The truth is I've done three years on the Suzuki and each year got podiums and the occasional win. If you look at three years running and it's the same pattern, how long do you continue doing the same thing? Anyone in business would say that if you don't change anything nothing changes.

The rules are the same, the bikes are the same so I asked myself if I should just continue and hope for a better result or make a change and give that change a chance.

I looked at Honda and thought I didn't want to go there...
Did Honda make an offer?

Josh Brookes:
Yeah, I was talking to Neil regularly a few months before the end and he was saying they'd like me on board for the circuits and the roads. I considered it but deep down I'd already been there before and had left for good reasons and that it was basically the same set up as then. There was no change there.

I had an offer from a Kawasaki team as well and could stay at Suzuki but when I saw what Shaun [Muir, Milwaukee Yamaha] had, I started to think about the history of the bike model he was running.

Leon Camier won a BSB title on it, Tommy Hill's won a title on it, Ben Spies has won a world championship on it, Cal Crutchlow, Eugene Laverty and Marco Melandri have all won world level races on it. Josh Hayes has won an AMA title on it and it's had great success here in Australia. So you can see that that model of bike has had great success. If you do the same calculation for the Suzuki it falls way short.

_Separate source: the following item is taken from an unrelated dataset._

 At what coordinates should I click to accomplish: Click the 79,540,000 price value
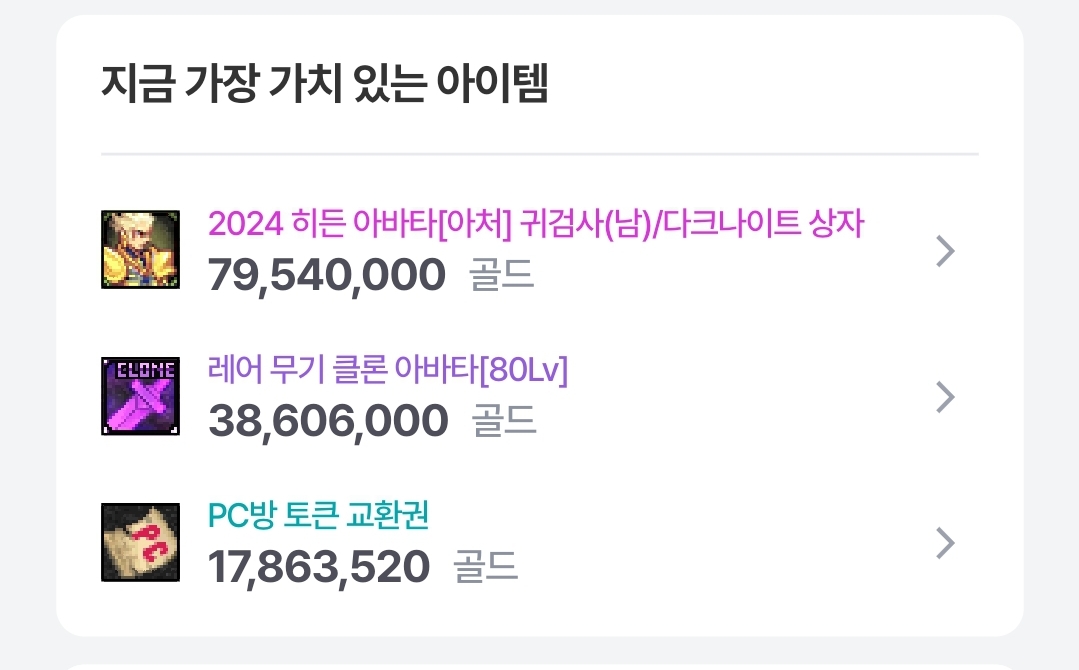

I just felt I needed to try that bike. Shaun made an offer equal to the other guys who had offers on the table and I went with that. I would hate it if I went a couple of years further in my career and looked back and thought 'I should have tried the Yamaha'. I know that Shaun runs a great team so I'm happy to join those guys and be a part of it. We finalised the deal sometime around Silverstone.
How important were the two elements of circuit racing and road racing in your decision?

Josh Brookes:
I'm still searching for that first BSB championship and that's what I want. It was BSB which was the main motivation to join SMR.
What's your perspective on SMR's decision to withdraw from the TT?

Josh Brookes:
Initially Shaun said to me that they were having problems with the rule changes at the TT but not to panic and hopefully they'd get it sorted out. As the weeks went on things seemed to get worse and the TT organisers have now dug their heels in and decided not to budge. Shaun, the team and the sponsors feel they're being unfairly treated and have therefore decided not to compete there, as is their right.

I agree with them that they've had to put their foot down on this one. It's like at school, if you let the big guy push you around you set the stage for the rest of your time at school. That decision may mean that I suffer somewhat, but hey, I'm just a part of it there are so many other parties involved.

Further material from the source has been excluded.